**Fragmento del texto**.
Primero, la parodia de los rituales de la familia real, pues la fiesta se estructuraba alrededor de la llegada, reinado y entierro del rey del carnaval en un panteón[112], por lo que los rituales reales eran recreados desde una perspectiva subversiva. Así, en el carnaval de 1859 al frente de la rúa había tres cabezas: unos cuernos, una matrona republicana y un monarca[113]. Aquel año Clavé estrenaba L’Aplec del Remei, en el que se ensalzaba la respuesta asociativa de las clases populares para oponerse a la decadente nobleza y a la monarquía[114]. El entierro se convertía en uno de los momentos más populares: Arús contaba que en el entierro del rey carnaval en 1866 «empezamos unos cincuenta y acabamos más de mil»[115]. El recorrido de la rúa del entierro se desarrollaba a través de los principales espacios de la ciudad, convirtiéndose en una forma de reapropiación del espacio público, en permanente disputa con las élites liberales y las autoridades políticas y económicas. La rúa pasaba por la plaza San Jaime y la plaza Real, que se habían convertido desde el último lustro de los cincuenta en lugares centrales de la representación de la monarquía isabelina en el espacio público barcelonés; la primera porque reunía el poder político y la segunda porque era la expresión del éxito económico de las élites catalanas en el reinado isabelino[116].

Segundo, la parodia de las fiestas religiosas como en el carnaval de 1859, que recreó satíricamente la procesión de Corpus[117]. En los siguientes carnavales se incorporaron a la rúa aspectos del Corpus como la centuria romana[118], en la que los soldados llevaban cotillas en lugar de corazas, o como los gigantes de la sociedad que salían con la comitiva vestidos de payeses catalanes a diferencia de los gigantes de las parroquias a los que se acicalaba como a los reyes. El cortejo fúnebre del rey carnaval era una recreación paródica de los misterios que salían durante las procesiones de Semana Santa, como apuntaba uno de los organizadores[119]. Entre estos misterios del aleluya del carnaval de 1862 destacaba una recreación de cofradía de difuntos y una sociedad, llamada del Porrón, que hacían ostentación de su devoción por la bebida[120]. Ente los actos filantrópicos asociados a la fiesta era usual que se distribuyeran panes[121], lo que Vialette interpreta como una parodia de la práctica religiosa de la caridad, dado que la mayoría de los miembros de la sociedad eran masones y, por lo tanto, participaban de una cultura anticlerical[122]. La fiesta era una expresión de cómo el anticlericalismo liberal y republicano confluía con las expresiones populares anticlericales, subrayando la secularización del espacio público.

**Datos de origen**.
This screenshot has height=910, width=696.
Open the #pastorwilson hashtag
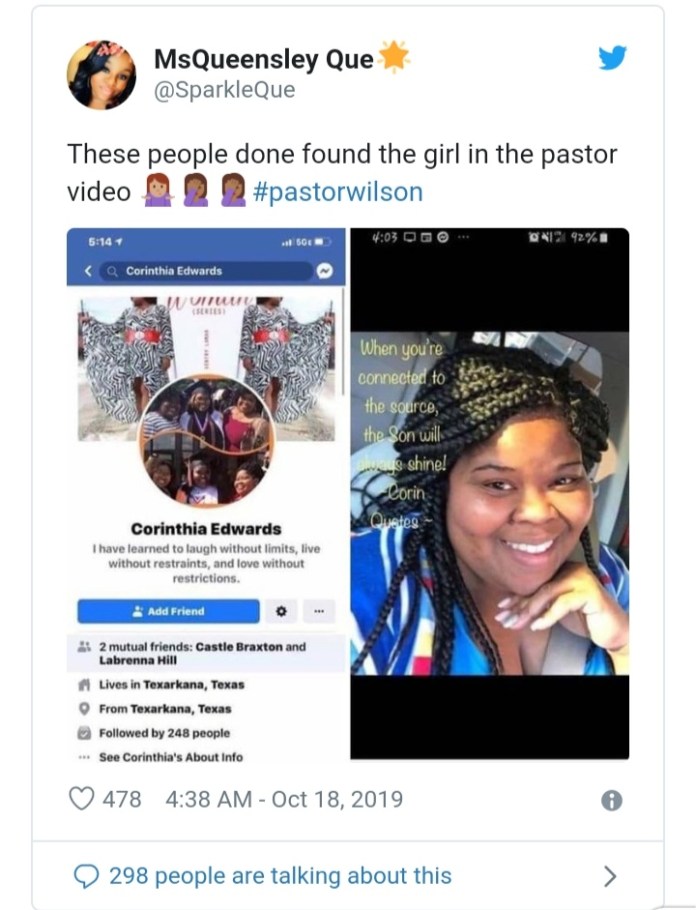pos(338,192)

**Objetivo de la tarea**. Reescribe en forma de lista el párrafo del fragmento del texto que comienza con «Segundo, la parodia de las fiestas religiosas», conservando sus datos principales.

**Solución**.
- El carnaval de 1859 parodió las fiestas religiosas con una recreación satírica de la procesión de Corpus.
- En los carnavales siguientes, la rúa incorporó elementos del Corpus:
  - la centuria romana, cuyos soldados llevaban cotillas en lugar de corazas;
  - los gigantes de la sociedad, vestidos de payeses catalanes, a diferencia de los gigantes de las parroquias, que se arreglaban como reyes.
- Según uno de los organizadores, el cortejo fúnebre del rey carnaval parodiaba los misterios de las procesiones de Semana Santa.
- Entre los misterios del aleluya del carnaval de 1862 destacaban una recreación de cofradía de difuntos y la sociedad del Porrón, que hacía ostentación de su devoción por la bebida.
- Era habitual repartir panes como acto filantrópico. Vialette lo interpreta como una parodia de la caridad religiosa, porque la mayoría de los miembros de la sociedad eran masones y compartían una cultura anticlerical.
- La fiesta mostraba cómo el anticlericalismo liberal y republicano confluía con las expresiones populares anticlericales, subrayando la secularización del espacio público.